Work item
Copy out, from the data, each line containing the string "agent".

Stored data
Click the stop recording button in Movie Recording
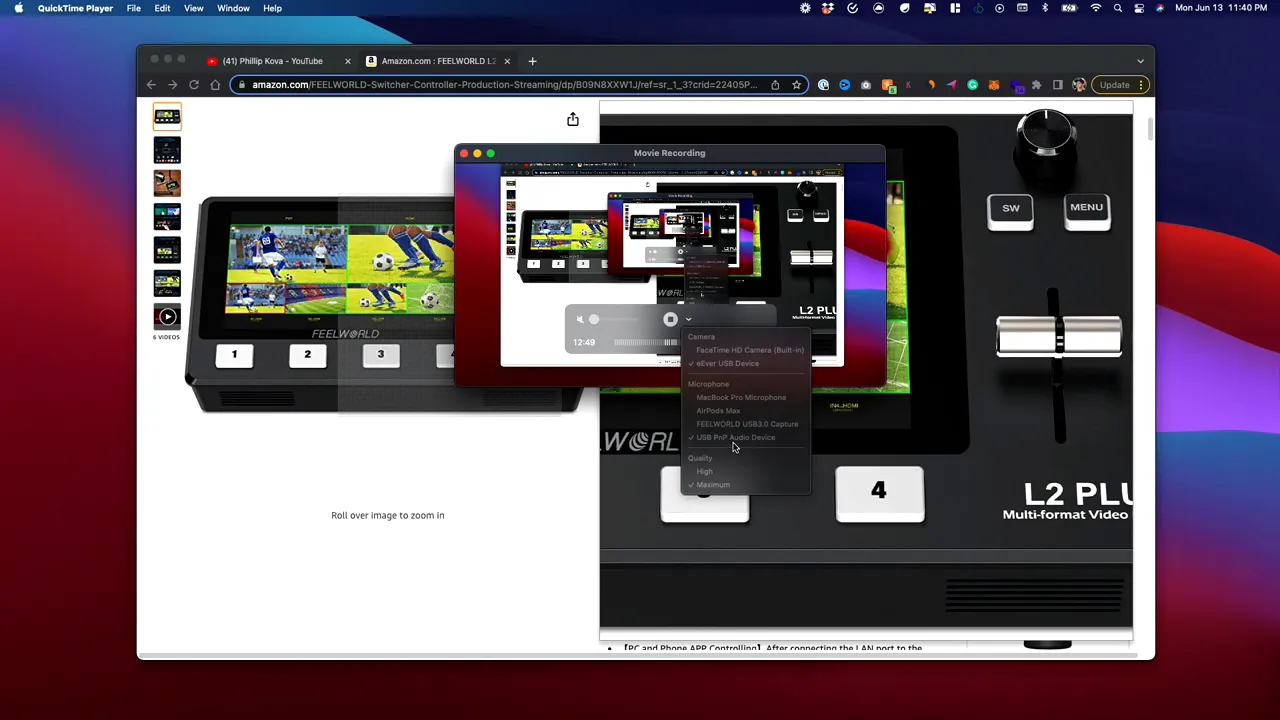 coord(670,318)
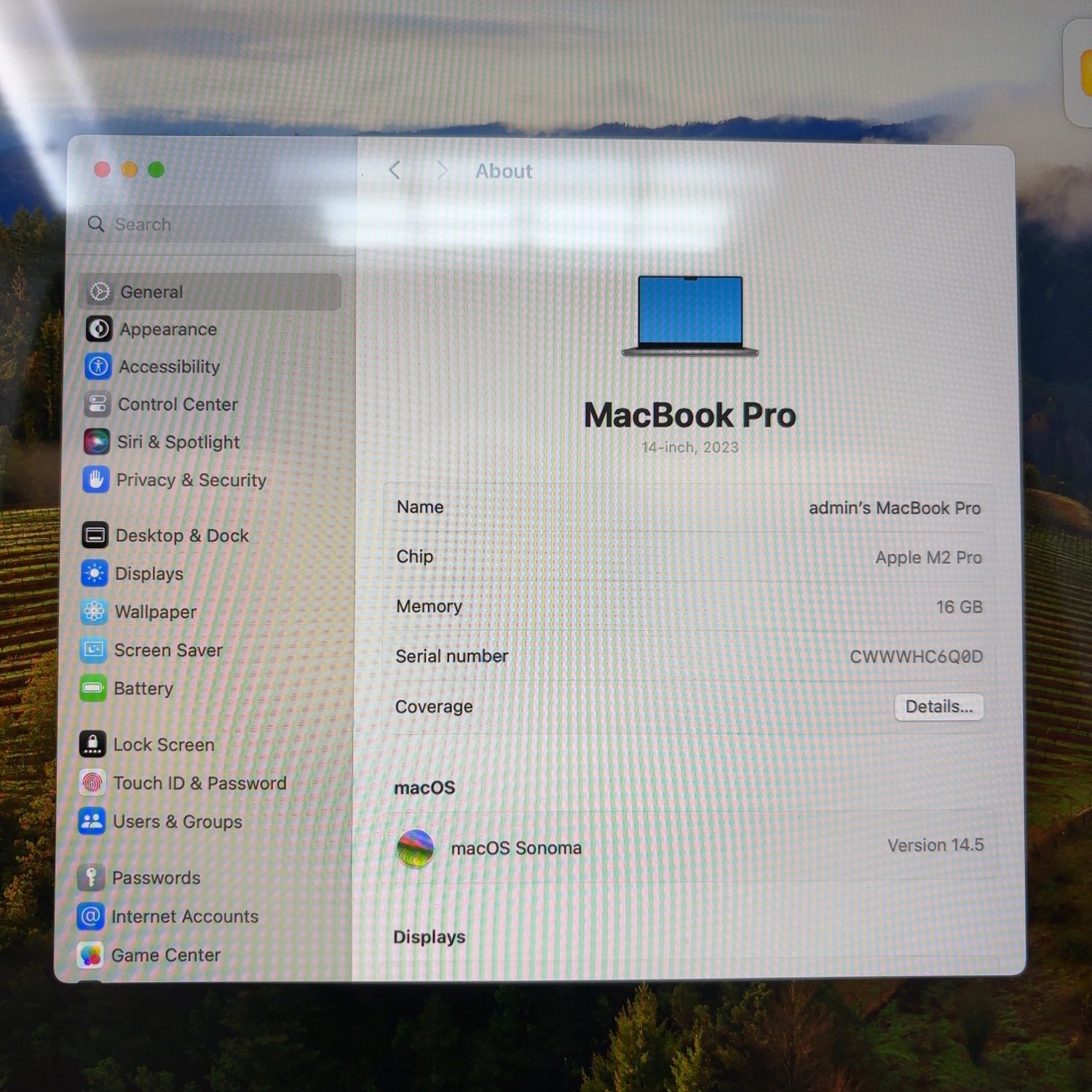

...

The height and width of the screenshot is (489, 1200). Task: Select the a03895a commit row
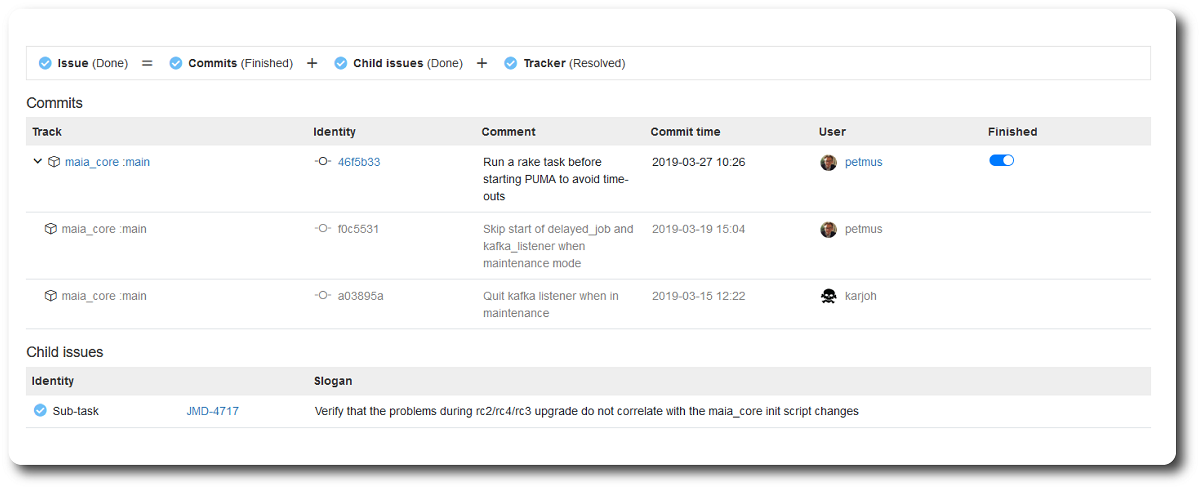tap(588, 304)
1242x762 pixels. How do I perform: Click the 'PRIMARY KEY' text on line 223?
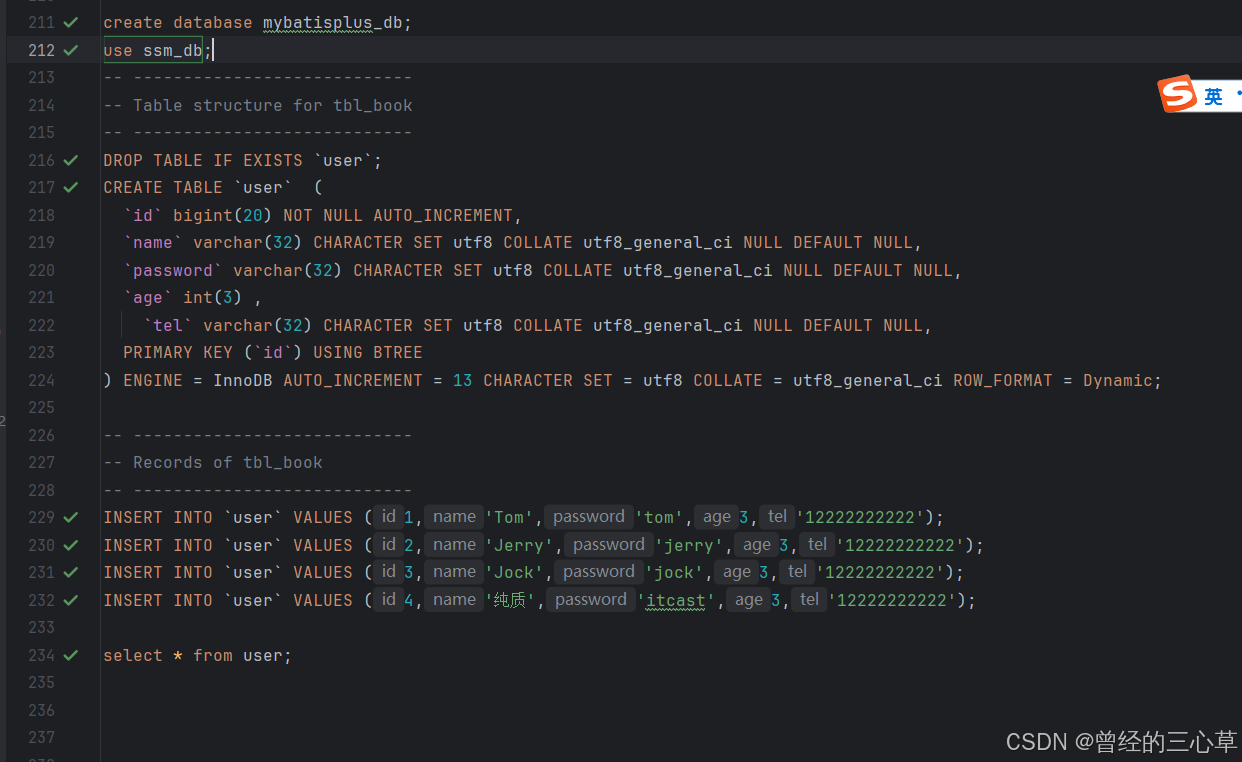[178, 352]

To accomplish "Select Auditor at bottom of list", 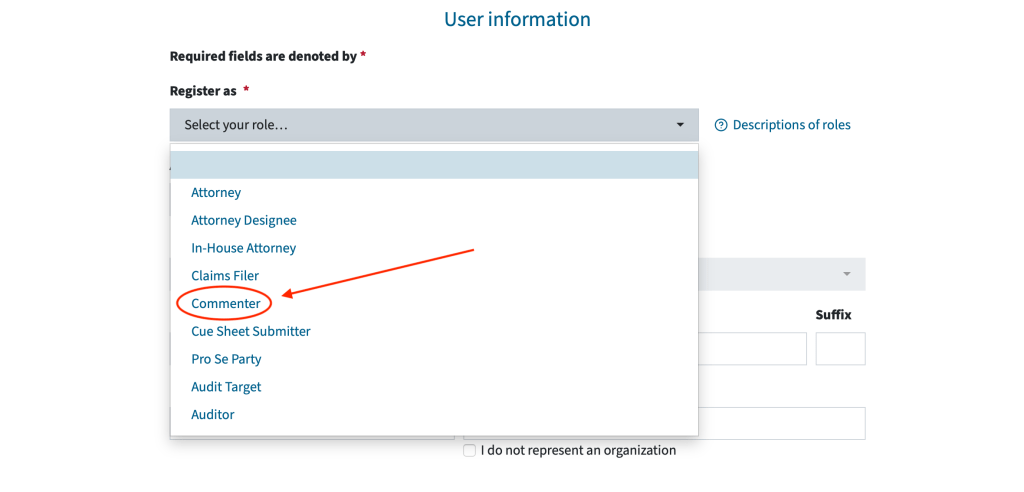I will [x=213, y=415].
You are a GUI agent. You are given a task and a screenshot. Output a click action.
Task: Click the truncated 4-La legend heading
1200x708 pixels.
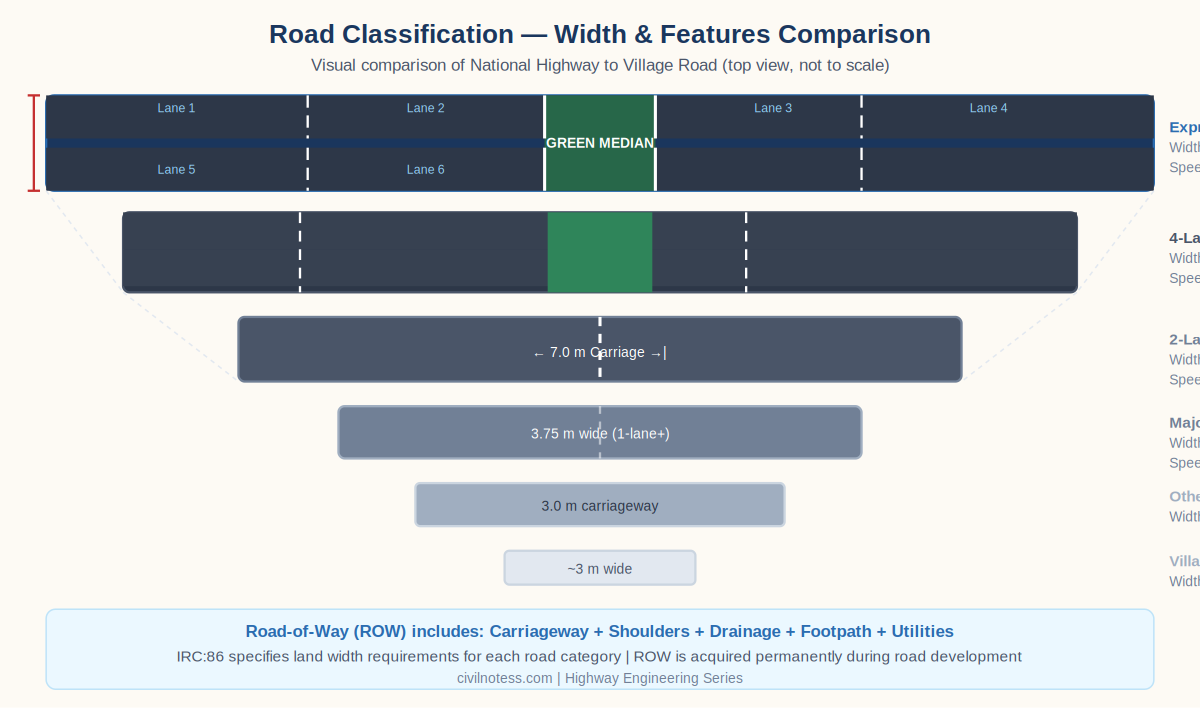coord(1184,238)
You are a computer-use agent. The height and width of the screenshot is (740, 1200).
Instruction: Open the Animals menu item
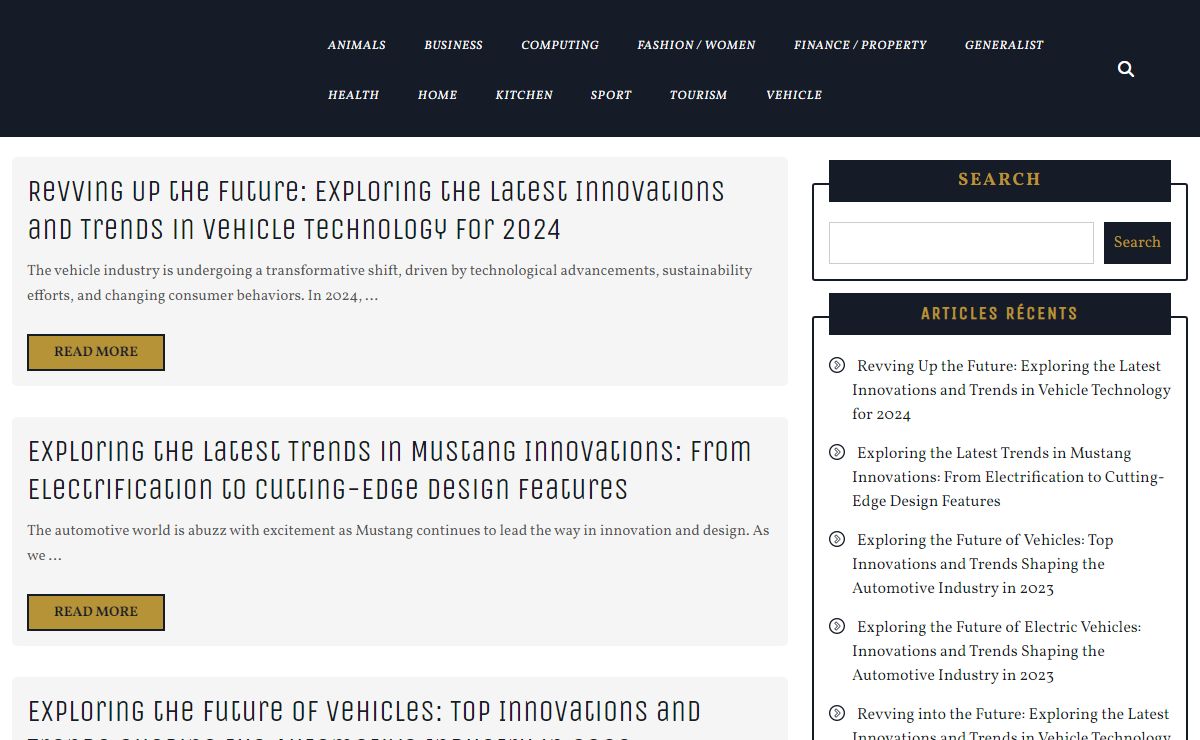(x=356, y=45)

Your solution
You are a GUI agent. You are given a task and a screenshot. Output a click action.
You are a computer-use agent. The height and width of the screenshot is (740, 1200).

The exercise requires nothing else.